To achieve compliance with the Joint Commission, the organization must not have more than 2 occurrences of non-compliance. The organization improved by eliminating the use of three abbreviations: qd, x3d, and sc. The organization’s graph shows that in January the abbreviation, u, was used 17% of the time and in December was used 63% which is an increase of 46%. To be in compliance with the hospital’s benchmark, the occurrences must be at or below the error threshold of 04%. To accomplish the task, the organization will need to implement a corrective action plan.

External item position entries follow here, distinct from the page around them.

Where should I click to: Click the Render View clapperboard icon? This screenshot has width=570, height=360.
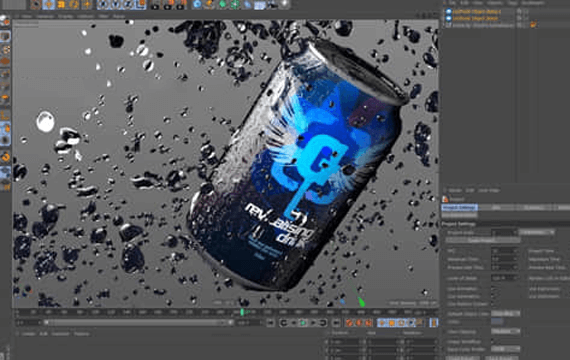click(155, 4)
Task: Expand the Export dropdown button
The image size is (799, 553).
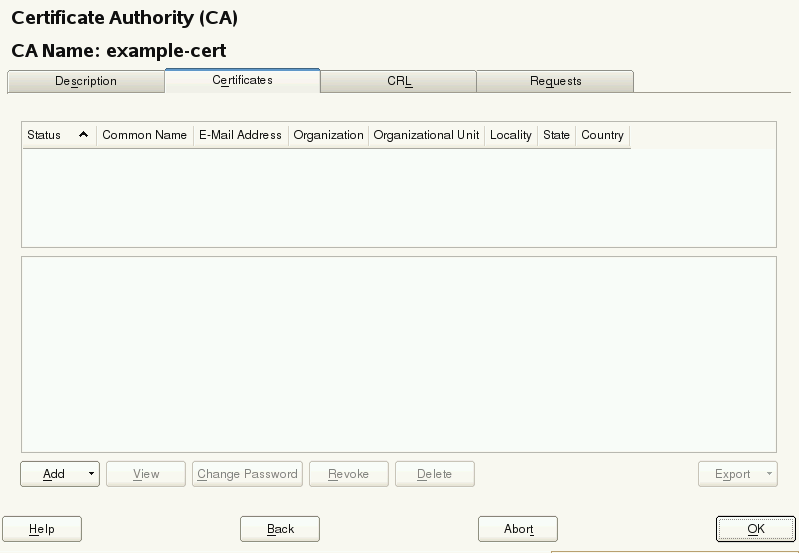Action: click(x=737, y=474)
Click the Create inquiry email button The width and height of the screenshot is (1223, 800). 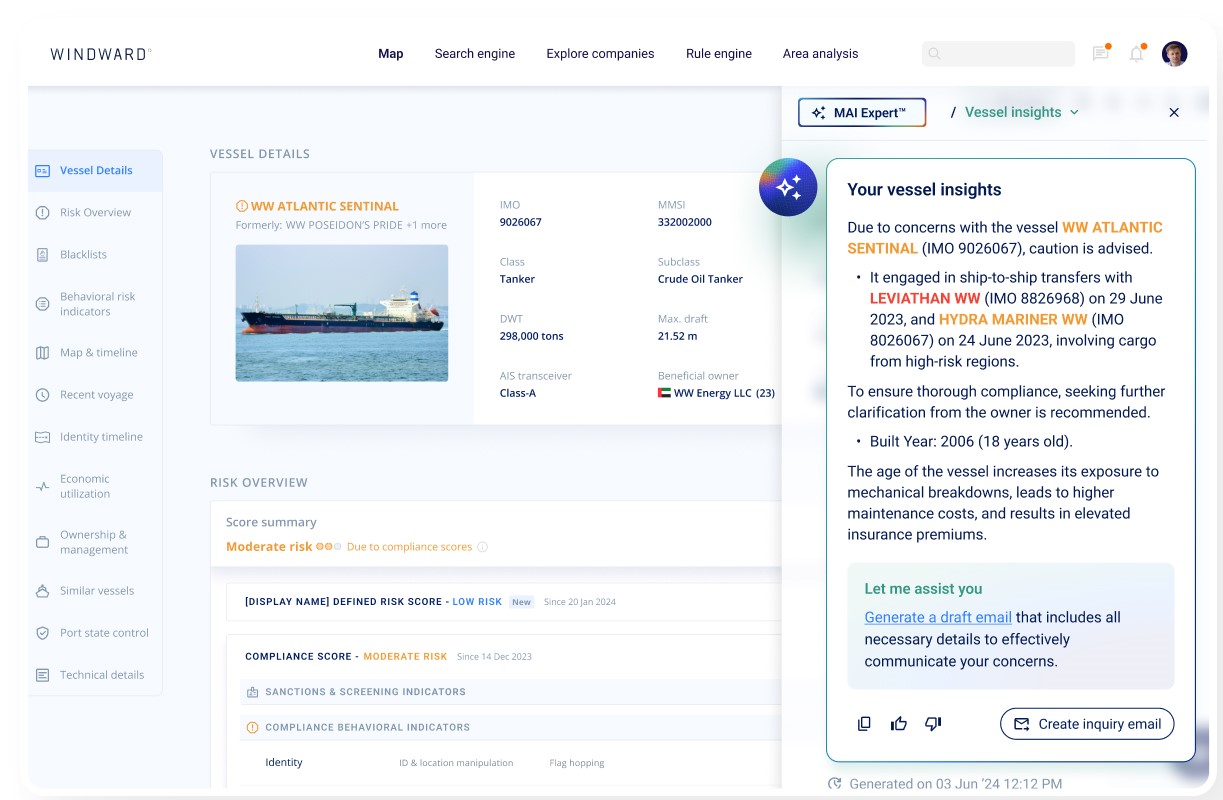[x=1086, y=724]
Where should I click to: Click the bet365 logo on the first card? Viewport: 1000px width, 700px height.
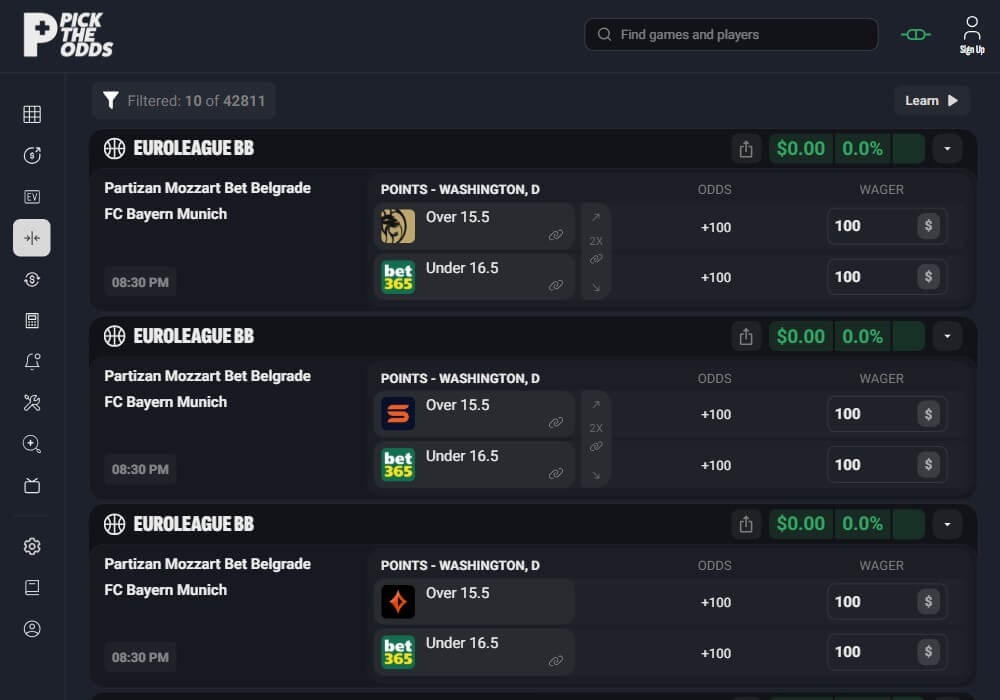(397, 276)
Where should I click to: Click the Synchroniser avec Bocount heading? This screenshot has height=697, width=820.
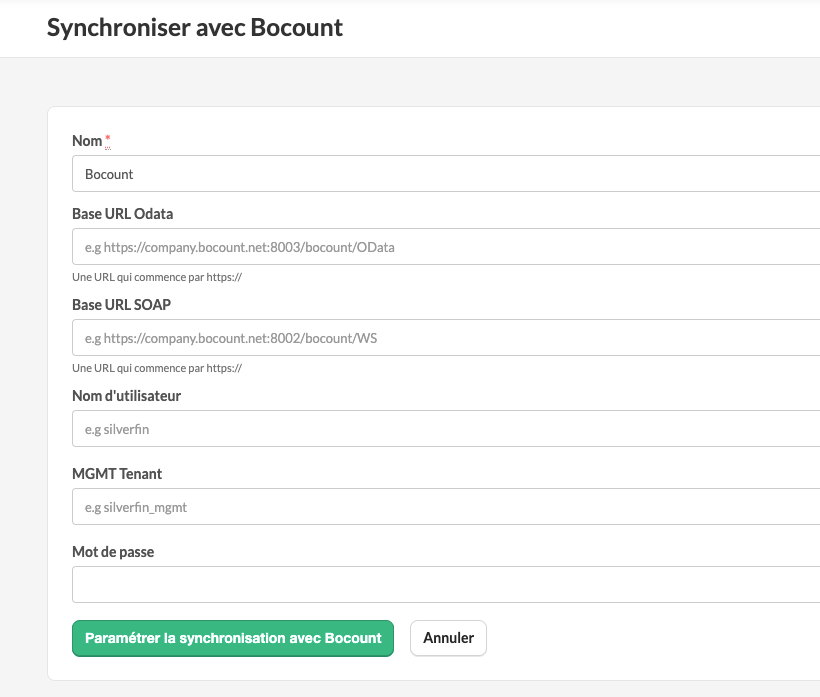[x=195, y=28]
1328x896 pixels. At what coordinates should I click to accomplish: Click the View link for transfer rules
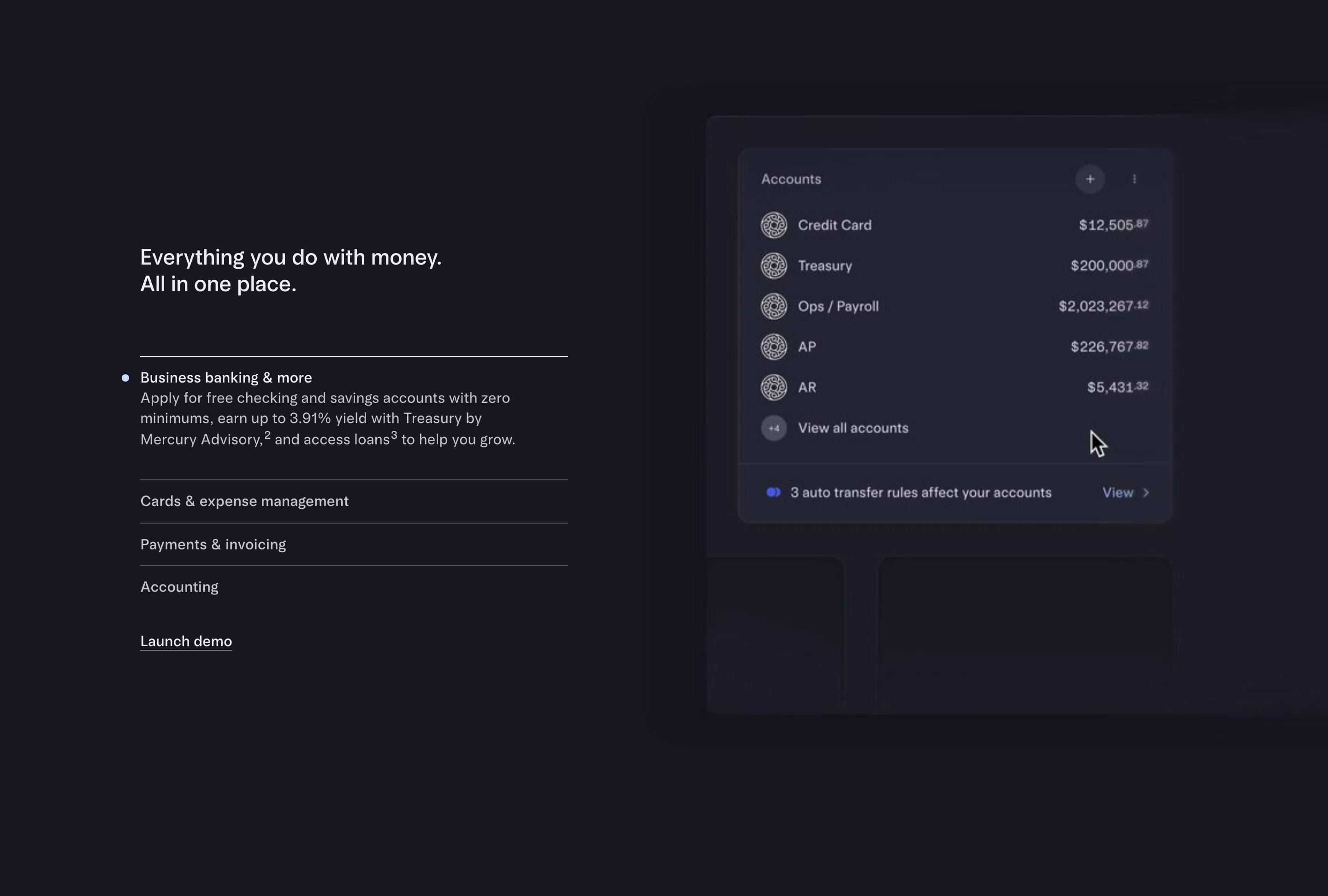(x=1118, y=492)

To begin, the organization will need to appoint an Information Management compliance team. The compliance team’s primary responsibilities should be limited to auditing the non-compliant records to determine trends in usage of prohibited abbreviations. When the audit is complete, the results will determine the source of the usage of prohibited abbreviations. The possibility of a specifc department or an individual within a department making the error will be reviewed. After identifying the cause of the increase in abbreviation errors, the team will make a recommendation for departmental compliance training or organization-wide compliance training. The departments leaders will be responsible for developing a compliance training plan, performing the designated training, then documenting who attended training as well as the training dates. Additional audits will be performed at three month intervals post-training to ensure Nightingale Community Hospital’s and The Joint Commission’s standards are met on a consistent basis. The next priority focus area is RC. 1. 01. 01 which ensures that the hospital maintains a separate, complete medical record for each patient. The EPs for this priority focus area include the medical record retention policy and the release of medical records policy (The Joint Commission, 2012). Nightingale Community Hospital appears to be compliant with the Joint Commission’s standards in this priority focus area. The final priority focus area, RC. 01. 04. 01, which ensures that the hospital audits their medical records, has three significantly more detailed EPs:

  1. The hospital conducts an ongoing review of medical records at the point of care, based on the following indicators: presence, timeliness, legibility (whether handwritten or printed), accuracy, authentication, and completeness of data and information.
  2. The hospital measures its medical record delinquency rate at regular intervals, but no less than every three months.
  3. The medical record delinquency rate averaged from the last four quarterly measurements is 50% or less of the average monthly discharge (AMD) rate. Each individual quarterly measurement is no greater than 50% of the AMD rate (The Joint Commission, 2012).

The organization appears to be compliant with all three of the EPs. However, the organization fails to provide documentation to reflect the interval in which audits are performed

The medical record delinquency rate also needs to be documented and graphed along with other measures of delinquency. The current graph outlining patient identification documentation errors shows data for two different years. Audit data needs to be consistent in all quality improvement graphs and reports.

The lack of adequate documentation on policy and procedure for the various measures makes it difficult to accurately assess whether Nightingale Community Hospital is in complete compliance with the Joint Commission’s standards. The suggestion for the team members responsible for ensuring accurate data is collected for the Joint Commission’s future audit, is to create a spreadsheet listing the Priority Focus Areas as well as the Elements of Performance. The spreadsheet should reflect which EPs require documentation and which require a Measure of Success as well as the Scoring Category of each.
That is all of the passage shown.